1

In essence I am trying to modify every token on a line that matches a criteria. I have a file with many lines and the the line can have many instances. Each line may or may not match. What I want to replace ar XML values, for example

<ns0:house>indifferent token</ns0:house> --> <ns0:house>xxx</ns0:house>
the token indifferent token will be replaced with xxx

It is not guaranteed that the XML be completed (it could be snippet) ...

Here is what I have

 $output =~ s/(<.+house>)(.*)(\/.+house>)/$1xxx$3/g

I would read this as substitute, globally, all characters between and (I simplified the XMl element (but the .+ should account for any arbitrary namespace).

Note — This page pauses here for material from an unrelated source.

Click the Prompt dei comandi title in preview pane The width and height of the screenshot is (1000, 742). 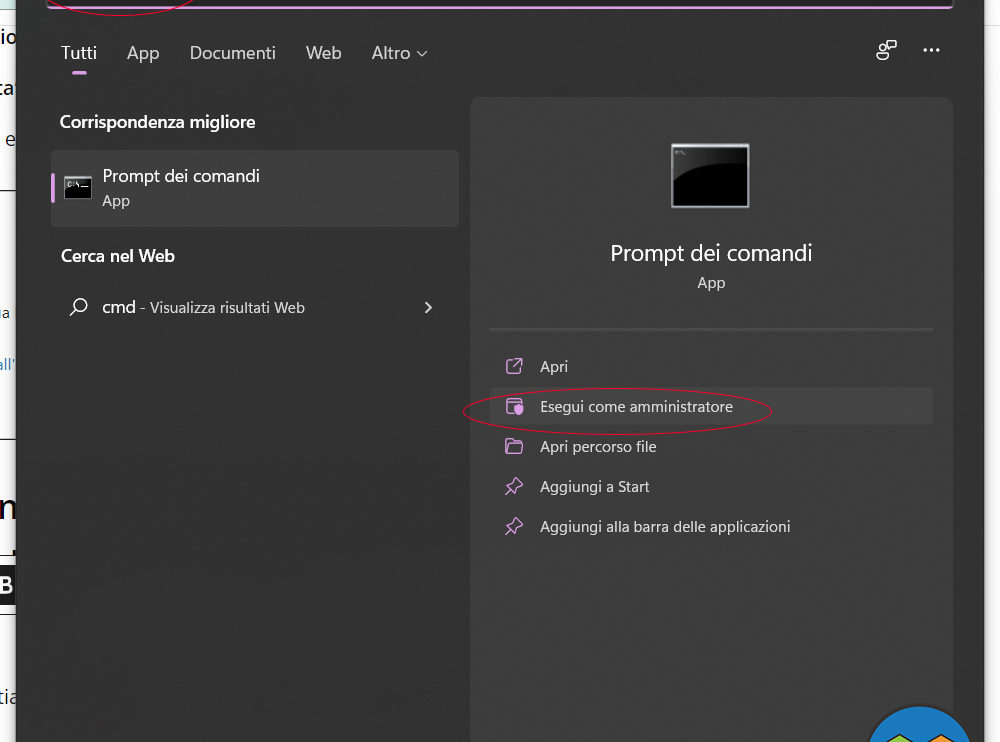click(x=711, y=253)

The resulting string has only some occurrence replaced. Logically in my head I know it has to do with the REGEX being greedy, but I cannot figure out how to fix it. I have pulled all my hair out trying to work around this.

I believe I have an alternative (more code) using split, but that is ugly.

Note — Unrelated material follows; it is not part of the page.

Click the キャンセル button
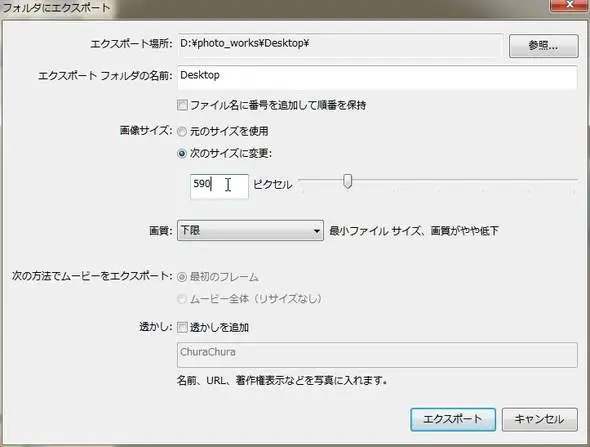Image resolution: width=590 pixels, height=447 pixels. 540,419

Thought or suggestions welcomed.

dwfa
  • 21
  • 2
  • Can you give specific examples of input strings that worked as expected, vs ones that should have matched but didn't? If you're just wondering about how to make your regex quantifiers lazy instead of greedy, that's done by adding a `?`, i.e. `<.+?house>`. – CAustin Nov 27 '19 at 20:45
  • Try [this](https://regex101.com/r/dqsKoB/1): `s/(<([^>]+)house>).*?(<\/\2house>)/$1xxx$3/g` if you must use regex; preferably, use a parser. – ctwheels Nov 27 '19 at 20:45
  • The actual sample is too large to display here (and of course I had to change the name of the tags to protect the innocent). I do know that this (unable to provide sample) is a limitation I need to deal with; but thx for your support. – dwfa Nov 29 '19 at 15:24
  • I should have added that the XML is not always a complete XML document, it could be a snippet and is not guaranteed to be well-formatted (i.e. have all tags balanced). – dwfa Nov 29 '19 at 15:44

3 Answers3

3

Don't use regular expressions, all your problems are because of this approach. There are several options for XML parsers, here's how you could do it with Mojo::DOM:

use strict;
use warnings;
use Mojo::DOM;

my $data = q{<ns0:house>indifferent token</ns0:house>};
my $dom = Mojo::DOM->new->xml(1)->parse($data);
foreach my $tag ($dom->find('house')->each) {
  $tag->content('xxx'); # this should already be XML-escaped if needed
}
print $dom;
Grinnz
  • 9,093
  • 11
  • 18
1

A good regex to find house open/close tag and replace it's content
with xxx :

$data =~ s/(?s)<((?>[\w:]+:)?house)(?>\s+(?:".*?"|'.*?'|[^>]*?)+)?\s*>(?<!\/>)\K(?:(?!<\/\1\s*>).)*?(?=<\/\1\s*>)/xxx/g;

or something quicker

$data =~ s/(?s)<((?>[\w:]+:)?house)(?>\s+(?:".*?"|'.*?'|[^>]*?)+)?\s*>(?<!\/>)\K.*?(?=<\/\1\s*>)/xxx/g;

0

Thanks to all who provided suggestions and support. I found a solution that seems to be working and here is the RegEx

s/(<([^>]+)(house)>)(.*?)(<\/\2\3>)/$1xxx$5/g

yeah !!! - thx again

To make it even more extensible, in my mind, I used perl variable substitution capability

s/(<([^>]+)(\Q$token\E)>)(.*?)(<\/\2\3>)/$1xxx$5/g
dwfa
  • 21
  • 2